Problem statement -> Repeat, exactly as written, the lines of the records below from the first through the line with "Given: Click Xiaomi Mi 10 Pro audio score 76", but none past it.

Saved entries:
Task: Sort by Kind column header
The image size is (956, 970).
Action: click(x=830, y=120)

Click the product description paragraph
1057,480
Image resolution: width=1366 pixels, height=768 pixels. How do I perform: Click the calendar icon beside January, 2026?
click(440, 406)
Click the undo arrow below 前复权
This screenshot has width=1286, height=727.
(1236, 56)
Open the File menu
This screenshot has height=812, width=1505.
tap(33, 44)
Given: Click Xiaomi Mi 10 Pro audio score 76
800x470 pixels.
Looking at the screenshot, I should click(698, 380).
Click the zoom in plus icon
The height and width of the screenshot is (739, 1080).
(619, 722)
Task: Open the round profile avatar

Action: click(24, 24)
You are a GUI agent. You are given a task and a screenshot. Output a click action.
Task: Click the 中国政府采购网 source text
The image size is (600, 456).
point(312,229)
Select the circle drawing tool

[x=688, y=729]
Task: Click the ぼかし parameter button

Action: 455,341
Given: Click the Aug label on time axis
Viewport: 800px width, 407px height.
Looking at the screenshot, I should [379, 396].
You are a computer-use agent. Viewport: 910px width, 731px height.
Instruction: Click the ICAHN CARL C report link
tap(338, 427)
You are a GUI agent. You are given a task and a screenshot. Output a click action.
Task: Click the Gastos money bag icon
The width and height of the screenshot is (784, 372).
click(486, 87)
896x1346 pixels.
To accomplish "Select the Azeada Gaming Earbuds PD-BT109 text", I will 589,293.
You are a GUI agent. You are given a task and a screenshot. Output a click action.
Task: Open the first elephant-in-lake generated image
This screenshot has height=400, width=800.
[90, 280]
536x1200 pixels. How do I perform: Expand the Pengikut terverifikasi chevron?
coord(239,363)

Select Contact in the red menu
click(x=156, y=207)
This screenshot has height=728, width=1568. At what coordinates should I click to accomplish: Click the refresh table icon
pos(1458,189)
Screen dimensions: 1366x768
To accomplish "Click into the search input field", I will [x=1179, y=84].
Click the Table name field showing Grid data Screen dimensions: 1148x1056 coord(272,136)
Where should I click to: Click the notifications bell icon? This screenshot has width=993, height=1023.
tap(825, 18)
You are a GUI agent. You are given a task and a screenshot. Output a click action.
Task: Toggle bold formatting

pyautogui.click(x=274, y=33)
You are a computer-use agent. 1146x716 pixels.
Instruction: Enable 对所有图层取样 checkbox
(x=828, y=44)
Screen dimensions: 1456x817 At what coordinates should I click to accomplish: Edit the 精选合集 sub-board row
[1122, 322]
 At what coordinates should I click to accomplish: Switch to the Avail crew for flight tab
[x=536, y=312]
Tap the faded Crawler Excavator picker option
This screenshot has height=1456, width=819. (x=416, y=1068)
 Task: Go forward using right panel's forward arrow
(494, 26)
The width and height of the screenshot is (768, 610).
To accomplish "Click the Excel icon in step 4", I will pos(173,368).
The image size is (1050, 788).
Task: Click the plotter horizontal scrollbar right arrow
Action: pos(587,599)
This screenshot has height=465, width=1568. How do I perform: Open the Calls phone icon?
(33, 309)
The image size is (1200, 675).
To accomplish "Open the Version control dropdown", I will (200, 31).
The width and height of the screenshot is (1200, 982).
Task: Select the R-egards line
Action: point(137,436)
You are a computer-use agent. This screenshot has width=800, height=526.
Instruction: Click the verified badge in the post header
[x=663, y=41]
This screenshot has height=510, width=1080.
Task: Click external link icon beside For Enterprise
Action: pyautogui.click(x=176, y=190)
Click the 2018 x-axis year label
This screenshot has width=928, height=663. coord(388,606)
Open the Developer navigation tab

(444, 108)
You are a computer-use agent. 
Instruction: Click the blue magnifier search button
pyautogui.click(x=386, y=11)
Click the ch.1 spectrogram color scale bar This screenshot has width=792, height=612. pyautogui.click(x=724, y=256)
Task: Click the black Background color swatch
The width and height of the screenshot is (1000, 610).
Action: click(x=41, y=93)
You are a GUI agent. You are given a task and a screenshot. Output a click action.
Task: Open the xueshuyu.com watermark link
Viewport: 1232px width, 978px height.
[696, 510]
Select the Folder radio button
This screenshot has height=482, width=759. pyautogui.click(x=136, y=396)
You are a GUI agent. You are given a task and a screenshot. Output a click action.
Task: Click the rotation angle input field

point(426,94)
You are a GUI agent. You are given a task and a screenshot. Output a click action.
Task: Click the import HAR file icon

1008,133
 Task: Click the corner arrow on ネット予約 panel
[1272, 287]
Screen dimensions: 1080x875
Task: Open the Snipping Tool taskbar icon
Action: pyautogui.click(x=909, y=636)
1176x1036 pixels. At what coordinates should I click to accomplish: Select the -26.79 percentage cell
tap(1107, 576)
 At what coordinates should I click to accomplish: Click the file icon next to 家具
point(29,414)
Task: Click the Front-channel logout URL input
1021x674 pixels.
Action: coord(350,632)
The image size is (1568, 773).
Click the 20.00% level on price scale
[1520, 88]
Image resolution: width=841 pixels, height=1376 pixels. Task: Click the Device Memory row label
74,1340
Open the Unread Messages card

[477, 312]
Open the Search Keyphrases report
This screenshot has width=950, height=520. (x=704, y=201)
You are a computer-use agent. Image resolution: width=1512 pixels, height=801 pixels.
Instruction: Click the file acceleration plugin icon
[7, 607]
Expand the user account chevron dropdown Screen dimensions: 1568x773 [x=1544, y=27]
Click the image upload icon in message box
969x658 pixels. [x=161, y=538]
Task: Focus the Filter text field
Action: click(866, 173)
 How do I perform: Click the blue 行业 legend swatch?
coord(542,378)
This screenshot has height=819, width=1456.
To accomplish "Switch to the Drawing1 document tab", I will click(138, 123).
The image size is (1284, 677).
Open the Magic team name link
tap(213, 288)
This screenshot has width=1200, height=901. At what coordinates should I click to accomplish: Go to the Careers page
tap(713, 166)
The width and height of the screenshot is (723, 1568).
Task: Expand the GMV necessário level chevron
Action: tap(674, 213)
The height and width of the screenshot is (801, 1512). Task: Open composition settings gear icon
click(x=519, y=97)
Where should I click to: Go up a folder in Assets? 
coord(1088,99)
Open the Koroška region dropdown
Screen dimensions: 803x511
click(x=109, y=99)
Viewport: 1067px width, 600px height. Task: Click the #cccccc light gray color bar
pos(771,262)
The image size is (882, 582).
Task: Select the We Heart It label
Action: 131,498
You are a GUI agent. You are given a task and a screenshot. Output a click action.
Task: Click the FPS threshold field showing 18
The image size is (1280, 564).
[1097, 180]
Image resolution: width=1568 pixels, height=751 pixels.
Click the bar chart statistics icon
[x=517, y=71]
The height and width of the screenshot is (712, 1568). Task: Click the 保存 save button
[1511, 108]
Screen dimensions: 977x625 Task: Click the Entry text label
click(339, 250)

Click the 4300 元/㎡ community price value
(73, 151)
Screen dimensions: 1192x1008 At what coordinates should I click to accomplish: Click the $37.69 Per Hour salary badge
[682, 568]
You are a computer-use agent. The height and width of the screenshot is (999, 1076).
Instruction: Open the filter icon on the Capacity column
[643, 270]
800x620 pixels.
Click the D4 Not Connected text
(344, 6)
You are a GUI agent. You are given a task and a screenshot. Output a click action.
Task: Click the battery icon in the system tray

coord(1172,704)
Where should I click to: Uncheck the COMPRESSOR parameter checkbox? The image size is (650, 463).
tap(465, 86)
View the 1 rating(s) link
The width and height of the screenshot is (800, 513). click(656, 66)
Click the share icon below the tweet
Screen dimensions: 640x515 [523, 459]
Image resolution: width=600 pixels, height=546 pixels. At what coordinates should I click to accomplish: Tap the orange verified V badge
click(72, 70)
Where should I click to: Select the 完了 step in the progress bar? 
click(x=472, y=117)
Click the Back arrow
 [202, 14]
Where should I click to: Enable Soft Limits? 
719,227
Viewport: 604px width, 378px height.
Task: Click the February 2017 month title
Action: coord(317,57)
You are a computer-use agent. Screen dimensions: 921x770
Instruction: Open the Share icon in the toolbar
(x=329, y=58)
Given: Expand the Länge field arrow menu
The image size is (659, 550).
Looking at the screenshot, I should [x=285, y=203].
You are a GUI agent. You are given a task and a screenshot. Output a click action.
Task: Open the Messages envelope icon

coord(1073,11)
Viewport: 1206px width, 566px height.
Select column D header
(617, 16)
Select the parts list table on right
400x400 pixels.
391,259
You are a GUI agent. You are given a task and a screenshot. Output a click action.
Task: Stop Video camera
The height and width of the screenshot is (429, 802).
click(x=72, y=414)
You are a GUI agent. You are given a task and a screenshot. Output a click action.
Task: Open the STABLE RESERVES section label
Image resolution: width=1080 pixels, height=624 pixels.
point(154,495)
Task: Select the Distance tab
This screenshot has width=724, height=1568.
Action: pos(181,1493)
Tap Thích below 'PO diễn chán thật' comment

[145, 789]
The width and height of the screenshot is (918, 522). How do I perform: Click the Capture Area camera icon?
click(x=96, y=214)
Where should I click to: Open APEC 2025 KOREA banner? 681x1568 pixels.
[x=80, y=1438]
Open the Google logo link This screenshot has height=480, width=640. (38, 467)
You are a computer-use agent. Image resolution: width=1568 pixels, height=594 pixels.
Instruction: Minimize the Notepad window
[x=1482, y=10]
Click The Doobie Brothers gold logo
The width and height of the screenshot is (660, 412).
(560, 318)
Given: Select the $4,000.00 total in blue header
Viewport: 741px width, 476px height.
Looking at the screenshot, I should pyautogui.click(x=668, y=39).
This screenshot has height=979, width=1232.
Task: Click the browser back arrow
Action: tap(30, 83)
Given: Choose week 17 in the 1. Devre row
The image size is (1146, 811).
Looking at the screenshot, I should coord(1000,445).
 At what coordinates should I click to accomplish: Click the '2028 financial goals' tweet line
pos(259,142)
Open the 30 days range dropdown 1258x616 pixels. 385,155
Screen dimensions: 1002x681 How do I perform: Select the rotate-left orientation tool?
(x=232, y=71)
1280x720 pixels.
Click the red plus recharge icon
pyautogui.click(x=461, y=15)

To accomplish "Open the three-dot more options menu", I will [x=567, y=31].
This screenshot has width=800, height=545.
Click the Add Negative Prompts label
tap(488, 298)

Expected answer ->
Task: Sort by Kind column header
The image size is (956, 970).
Action: click(x=830, y=120)

Click the product description paragraph
1057,480
Image resolution: width=1366 pixels, height=768 pixels. How do I perform: Click the calendar icon beside January, 2026?
click(440, 406)
Click the undo arrow below 前复权
This screenshot has width=1286, height=727.
(1236, 56)
Open the File menu
This screenshot has height=812, width=1505.
tap(33, 44)
Given: Click Xiaomi Mi 10 Pro audio score 76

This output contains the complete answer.